Elle a écrit La mémoire des temps (1998), Etreintes (2000), Le cénacle des solitudes (2004), Fiction d’un deuil (2008), tous chez l’Harmattan. Plusieurs années de vie à Genève et la voilà de nouveau parmi nous. Bouthaïna est une personne d’une grande sensibilité et une auteure marocaine à découvrir.
MON LIVRE PREFERE
Il est difficile de réduire l’univers de la littérature et de la poésie à un seul livre mais, puisqu’il faut choisir, je passerais bien encore Cent ans de solitude avec Gabriel Garcia Marquez. Ce livre m’a suivie partout, des années durant. Il allait rejoindre Les Fleurs du Mal sous le matelas où je le glissais avant de m’endormir, ou restait ouvert sous mes yeux clos pour adoucir mes insomnies, entre lesquelles il déroulait comme un pont salvateur dont je continuais paisiblement la traversée chaque fois que mes paupières s’écartaient et chassaient des cils, avec dédain, les pensées qui s’y bousculaient.
Cent ans de solitude dans un champ de fleurs épineuses abreuvées de noirceur, voilà qui n’est pas pour encourager à la lecture.
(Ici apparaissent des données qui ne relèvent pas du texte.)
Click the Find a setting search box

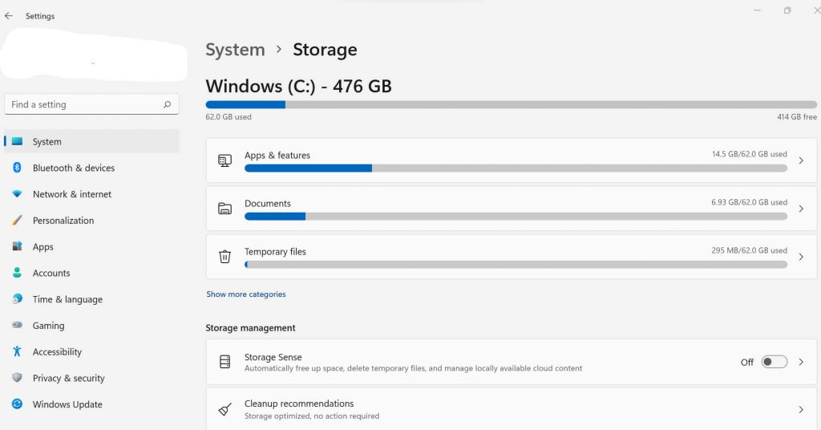click(x=84, y=104)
Mais l’univers déployé par Marquez dans ce livre ne laisse pas un goût de tristesse. Pour moi, il avait le goût et la féérie des contes de l’enfance, à la fois colorés et inquiétants. On s’y perd avec délice entre sourires et frissons.
MON AUTEUR
Je ne pourrais pas citer un auteur en particulier. C’est impossible. Il y a eu les premières amours, celles du lycée, Baudelaire, Dostoïevski, dix mille amours irraisonnées et enchevêtrées. Comment toutes les nommer ? Et puis il y a eu la découverte qui a marqué un grand tournant dans ma vie, ou du moins dans ma langue : celle des auteurs comme Khaïr-Eddine ou Aimé Césaire, qui écrivaient « étranger » avec une liberté telle que je me suis demandé de quoi on nous parlait quand on nous parlait de peur de la page blanche. La page blanche n’était plus qu’un incroyable espace de liberté où le corps pouvait se déchaîner.
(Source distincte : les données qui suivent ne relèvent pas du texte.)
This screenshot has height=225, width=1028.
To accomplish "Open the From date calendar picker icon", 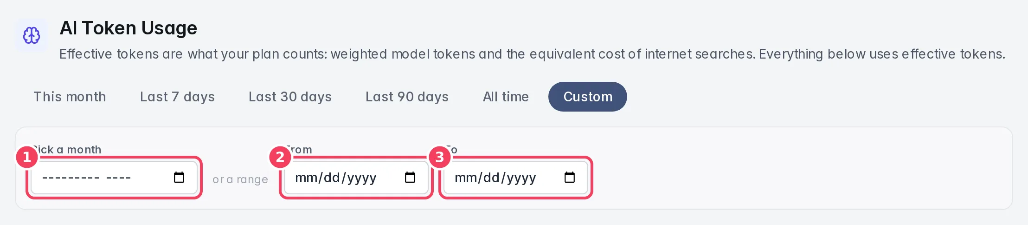I will point(410,177).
LE FILM QUI M’A BOULEVERSEE
Comme pour la littérature, j’ai des milliers de souvenirs marquants. J’aime les films dont on ne ressort pas indemne, dont on a le sentiment de sortir à la fois écorché et grandi. J’ai passé des nuits blanches devant les films de Cassavetes, surtout devant Opening Night. J’étais fascinée par Gena Rowlands, toujours dans un rôle de femme tourmentée, fracassée par la vie.
MON CINEASTE
Là encore, difficile de choisir entre les Cassavetes, Lynch, Almodovar, des cinéastes aussi variés et aussi marquants que Les sublimes saisons de Kim Ki-Duk qui vous foudroient de grâce.
MON MAROC
J’y suis toujours venu à reculons, comme vers un amour fou et impossible, séduisant et effrayant. Tout ce que je peux dire, c’est que j’adore cette terre et que j’y suis chaque jour émue par des présences, des regards, une spontanéité d’une beauté qui me panse aujourd’hui de certaines blessures. Terre guérisseuse, malgré toutes les craintes, les colères et les tristesses qu’on peut tous ressentir face à certaines réalités.
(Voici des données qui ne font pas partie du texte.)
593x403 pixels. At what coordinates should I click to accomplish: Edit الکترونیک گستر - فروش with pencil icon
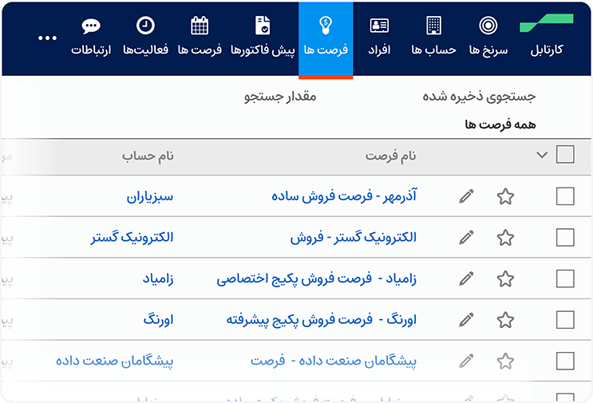point(466,237)
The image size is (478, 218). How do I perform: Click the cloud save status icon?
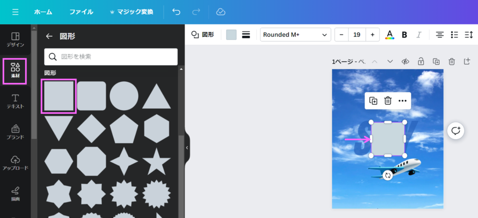tap(221, 12)
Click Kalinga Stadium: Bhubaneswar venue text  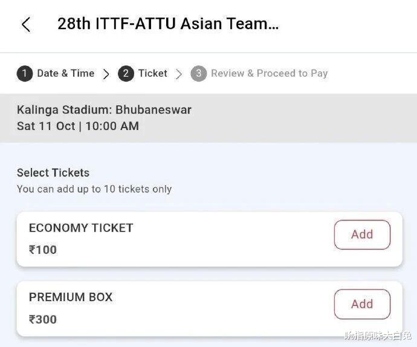(x=104, y=110)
LA PERSONNALITE QUI A CHANGE LE MONDE
Ces questions ont l’air simples, mais comment y répondre ? Je suis marquée, certainement, par des gens comme Martin Luther King. J’ai été choquée par la lâcheté et l’hypocrisie du monde face à un homme aussi sublime que l’Abbé Pierre, sali et exilé dans une indifférence effrayante, trahi par des hommes qui, même tous rassemblés, ne lui arrivaient pas à la cheville et sont venus ensuite faire mine de pleurer sa mort. Dans de tels moments, j’exècre le monde.